Puis, un cas japonais. «À Tokyo, au Japon, Pasona Urban Farm a vu le jour il y a quelques années. Il s’agit en fait d’un édifice de 9 étages appartenant à l’entreprise Pasona Group dans lequel sont cultivées des plantes comestibles. L’enveloppe et la superstructure existantes du bâtiment, âgé de 50 ans, ont été conservées lors des rénovations. L’espace consacré aux cultures totalise plus de 43 000 pieds carrés avec 200 espèces cultivées dont des fruits, des légumes et du riz qui sont récoltés, préparés et servis dans les cafétérias du bâtiment. Pasona Urban Farm est le projet d’agriculture urbaine de la ferme à la table le plus important jamais réalisé dans un immeuble à bureaux au Japon.»

(Photo Konodesigns) Au Japon, le projet de rénovation d’envergure Pasona Urban Farm comprend une façade verte, des bureaux, un auditorium, des cafétérias, un jardin sur le toit et surtout, des installations agricoles urbaines intégrées à l’intérieur du bâtiment.

Revitaliser les espaces urbains

Alors que le télétravail gagne en popularité en contexte pandémique, on observe des espaces urbains désertés, des tours à bureaux inoccupées et ce, dans plusieurs villes nord-américaines, estime-t-il. «Le taux d’inoccupation des édifices commerciaux dans les grandes villes du Canada et des États-Unis n’a jamais été aussi élevé, atteignant plus de 30 % dans certains cas», fait valoir l’horticulteur Mondor.

«Non seulement les travailleurs désertent-ils les centres-villes depuis le début de cette pandémie, mais de plus en plus de personnes vivant dans les grandes villes choisissent d’aller habiter dans des municipalités plus petites ou rurales», ajoute-t-il.

Dans ces conditions, pourquoi ne pas redonner une deuxième vocation à ces bâtiments surdimensionnés? «Des appartements et condos pourraient également être créés dans ces tours et centres d’achats tout en y conservant divers commerces essentiels que sont les épiceries, les pharmacies, les restaurants.»
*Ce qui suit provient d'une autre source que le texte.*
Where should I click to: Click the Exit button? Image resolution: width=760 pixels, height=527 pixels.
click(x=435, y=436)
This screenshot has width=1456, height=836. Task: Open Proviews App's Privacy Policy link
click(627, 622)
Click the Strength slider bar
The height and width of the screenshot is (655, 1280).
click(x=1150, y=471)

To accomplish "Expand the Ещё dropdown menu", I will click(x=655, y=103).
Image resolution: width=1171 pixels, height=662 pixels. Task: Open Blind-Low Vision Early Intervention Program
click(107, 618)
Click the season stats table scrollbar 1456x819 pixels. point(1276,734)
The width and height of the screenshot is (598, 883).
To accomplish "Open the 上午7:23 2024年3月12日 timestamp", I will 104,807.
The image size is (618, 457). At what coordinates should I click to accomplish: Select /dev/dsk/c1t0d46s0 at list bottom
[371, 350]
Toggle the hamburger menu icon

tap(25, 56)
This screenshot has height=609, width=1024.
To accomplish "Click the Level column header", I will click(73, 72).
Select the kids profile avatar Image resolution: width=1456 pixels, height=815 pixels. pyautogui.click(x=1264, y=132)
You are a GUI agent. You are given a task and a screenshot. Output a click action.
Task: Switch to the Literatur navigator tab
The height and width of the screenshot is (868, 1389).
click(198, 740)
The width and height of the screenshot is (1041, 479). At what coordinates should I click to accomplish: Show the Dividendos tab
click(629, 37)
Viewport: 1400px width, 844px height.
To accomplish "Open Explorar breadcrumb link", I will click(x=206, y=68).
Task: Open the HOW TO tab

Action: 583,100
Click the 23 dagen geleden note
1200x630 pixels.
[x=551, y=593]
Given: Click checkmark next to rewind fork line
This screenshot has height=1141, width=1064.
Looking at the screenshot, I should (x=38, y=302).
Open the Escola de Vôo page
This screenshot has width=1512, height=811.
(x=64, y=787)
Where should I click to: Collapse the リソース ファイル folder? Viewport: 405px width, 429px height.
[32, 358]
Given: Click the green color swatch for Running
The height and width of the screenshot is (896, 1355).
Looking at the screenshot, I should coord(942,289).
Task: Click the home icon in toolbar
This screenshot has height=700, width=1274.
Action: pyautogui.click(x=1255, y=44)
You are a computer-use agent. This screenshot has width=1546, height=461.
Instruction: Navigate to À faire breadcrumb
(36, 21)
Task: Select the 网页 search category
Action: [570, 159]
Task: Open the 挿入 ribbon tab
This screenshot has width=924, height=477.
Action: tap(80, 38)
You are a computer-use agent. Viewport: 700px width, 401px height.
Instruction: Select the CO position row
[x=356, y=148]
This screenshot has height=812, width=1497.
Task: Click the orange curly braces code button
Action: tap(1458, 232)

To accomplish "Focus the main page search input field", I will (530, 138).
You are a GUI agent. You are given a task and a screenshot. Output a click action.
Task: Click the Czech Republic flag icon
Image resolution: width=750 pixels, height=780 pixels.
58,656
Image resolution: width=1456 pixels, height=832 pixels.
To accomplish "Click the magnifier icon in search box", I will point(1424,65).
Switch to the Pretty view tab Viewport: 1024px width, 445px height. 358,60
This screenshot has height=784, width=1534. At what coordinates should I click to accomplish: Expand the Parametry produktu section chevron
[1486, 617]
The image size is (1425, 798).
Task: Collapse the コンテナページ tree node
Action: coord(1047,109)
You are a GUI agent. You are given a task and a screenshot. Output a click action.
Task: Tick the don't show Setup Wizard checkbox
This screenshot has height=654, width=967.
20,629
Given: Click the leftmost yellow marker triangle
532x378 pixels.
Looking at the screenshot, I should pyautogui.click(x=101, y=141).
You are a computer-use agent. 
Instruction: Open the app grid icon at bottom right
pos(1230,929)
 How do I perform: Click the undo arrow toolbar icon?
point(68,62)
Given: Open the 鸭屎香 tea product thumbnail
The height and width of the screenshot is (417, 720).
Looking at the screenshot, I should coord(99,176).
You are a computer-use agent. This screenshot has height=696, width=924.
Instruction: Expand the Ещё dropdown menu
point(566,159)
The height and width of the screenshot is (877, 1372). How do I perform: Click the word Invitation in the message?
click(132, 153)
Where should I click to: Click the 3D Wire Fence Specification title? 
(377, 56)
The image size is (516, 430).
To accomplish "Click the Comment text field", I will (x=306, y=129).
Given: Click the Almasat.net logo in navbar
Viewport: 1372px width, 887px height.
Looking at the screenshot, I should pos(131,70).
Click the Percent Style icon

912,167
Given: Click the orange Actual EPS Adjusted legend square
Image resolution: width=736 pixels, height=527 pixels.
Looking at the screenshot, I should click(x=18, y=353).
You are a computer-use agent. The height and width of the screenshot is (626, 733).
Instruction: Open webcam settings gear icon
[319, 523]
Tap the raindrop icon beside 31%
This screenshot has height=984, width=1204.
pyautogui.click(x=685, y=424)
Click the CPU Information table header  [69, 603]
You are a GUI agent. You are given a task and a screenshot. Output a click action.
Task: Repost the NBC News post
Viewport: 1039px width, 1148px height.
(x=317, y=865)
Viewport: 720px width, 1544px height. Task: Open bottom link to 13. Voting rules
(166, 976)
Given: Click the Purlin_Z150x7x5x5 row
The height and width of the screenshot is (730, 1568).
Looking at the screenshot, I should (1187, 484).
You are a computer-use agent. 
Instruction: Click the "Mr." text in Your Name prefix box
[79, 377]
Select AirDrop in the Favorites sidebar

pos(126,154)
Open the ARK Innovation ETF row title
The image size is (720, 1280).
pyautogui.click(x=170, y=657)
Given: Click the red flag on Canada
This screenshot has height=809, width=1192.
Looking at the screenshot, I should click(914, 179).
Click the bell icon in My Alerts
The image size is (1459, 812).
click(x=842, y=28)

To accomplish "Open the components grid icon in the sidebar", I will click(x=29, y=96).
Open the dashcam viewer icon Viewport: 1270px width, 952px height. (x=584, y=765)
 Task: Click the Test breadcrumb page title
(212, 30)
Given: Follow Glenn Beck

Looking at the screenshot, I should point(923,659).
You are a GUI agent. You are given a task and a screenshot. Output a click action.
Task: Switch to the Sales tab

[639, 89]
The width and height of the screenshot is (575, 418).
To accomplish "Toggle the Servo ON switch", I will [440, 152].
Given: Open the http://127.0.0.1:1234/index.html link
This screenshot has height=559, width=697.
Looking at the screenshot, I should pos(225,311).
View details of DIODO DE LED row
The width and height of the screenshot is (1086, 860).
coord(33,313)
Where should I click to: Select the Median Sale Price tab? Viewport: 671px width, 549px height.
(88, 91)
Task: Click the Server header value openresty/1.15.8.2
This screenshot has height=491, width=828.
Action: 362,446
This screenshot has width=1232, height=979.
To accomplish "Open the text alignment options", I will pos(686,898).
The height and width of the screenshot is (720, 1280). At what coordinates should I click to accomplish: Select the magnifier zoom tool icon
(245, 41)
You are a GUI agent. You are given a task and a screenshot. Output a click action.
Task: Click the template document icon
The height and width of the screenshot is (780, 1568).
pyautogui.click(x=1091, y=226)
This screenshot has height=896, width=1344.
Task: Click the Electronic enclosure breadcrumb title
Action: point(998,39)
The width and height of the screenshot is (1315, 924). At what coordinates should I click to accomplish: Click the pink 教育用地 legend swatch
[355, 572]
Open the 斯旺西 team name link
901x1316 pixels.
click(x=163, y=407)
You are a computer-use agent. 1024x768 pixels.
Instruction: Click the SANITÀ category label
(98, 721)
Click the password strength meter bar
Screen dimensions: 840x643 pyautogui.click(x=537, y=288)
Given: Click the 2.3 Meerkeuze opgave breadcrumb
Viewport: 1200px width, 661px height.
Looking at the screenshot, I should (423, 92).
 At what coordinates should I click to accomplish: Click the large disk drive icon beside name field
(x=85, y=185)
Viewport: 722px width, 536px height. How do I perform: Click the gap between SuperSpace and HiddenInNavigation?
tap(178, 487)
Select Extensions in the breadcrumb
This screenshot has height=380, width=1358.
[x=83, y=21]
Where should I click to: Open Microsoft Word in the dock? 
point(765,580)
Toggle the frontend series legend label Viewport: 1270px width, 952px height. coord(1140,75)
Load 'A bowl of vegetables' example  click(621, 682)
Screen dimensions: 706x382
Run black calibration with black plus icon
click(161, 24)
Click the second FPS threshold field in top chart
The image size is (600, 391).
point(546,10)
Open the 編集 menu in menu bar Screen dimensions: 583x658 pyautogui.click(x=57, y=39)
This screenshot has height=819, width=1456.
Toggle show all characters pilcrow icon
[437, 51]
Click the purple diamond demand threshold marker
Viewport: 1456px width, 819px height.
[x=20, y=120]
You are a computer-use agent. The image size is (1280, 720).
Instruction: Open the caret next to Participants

L’horticulteur dit en avoir discuté avec des agriculteurs afin d’en mesurer l’intérêt. «Une seule récolte par année, c’est terminé. Aujourd’hui, les récoltes, c’est 365 jours par année. Et ça, c’est possible à l’intérieur. Pas le maïs et les légumes racines évidemment, mais certainement les légume-feuilles et légumes-fruits (tomates-aubergines-poivrons-haricots).

«Actuellement les agriculteurs ne produisent pas pour les citoyens de la région, mais pour les gros marchés. Alors que les fermes urbaines, ça permet une production locale réunissant citoyens et agriculteurs bouffée localement et cultivée 365 jours par année. Prenez pour acquis que tous les agriculteurs aimeraient contrôler le climat. Ils seraient heureux de contrôler la température. C’est une source de stress importante, sans parler de la quantité d’argent redonné par les compagnies d’assurance lors des pertes de récoltes

Devenir autosuffisants

«Ça n’a pas de bon sens de faire venir les fraises de Californie. Il faut devenir autosuffisants. Avec les fermes intérieures, on fait 8 à 10 fois plus de récoltes par mètre carré, surtout avec un plafond de 5 mètres. On fait donc de la culture biologique et en plus on créé des emplois locaux et on assure de la bouffe 365 jours par année et on redonne vie.»

«Ce n’est pas parfait, car ça prend u matériel aussi mais une fois que le système est installé, on récolte deux millions de dollars en valeurs au prix de gros dans 1500 mètres carrés de ferme intérieure. Certaines peuvent peuvent produire jusqu’à 100 tonnes de nourriture par année. Et l’impact extrêmement positif sur une communauté et une région. Vous réduisez les émissions de gaz à effet de serres car la bouffe ne parcoure plus des milliers de kilomètres. Et si elle est faite avec du terreau, on utilise 80-90 moins d’eau par mètres carré qu’une ferme extérieure, car on est en circuit fermé.»

Selon lui, le concept est bénéfique à tous points de vue et permet même de faire de l’argent. «Ça coûte infiniment moins que de déconstruire et de décontaminer. Si j’étais promoteur, j’aimerais mieux produire des légumes que de vendre des condos.»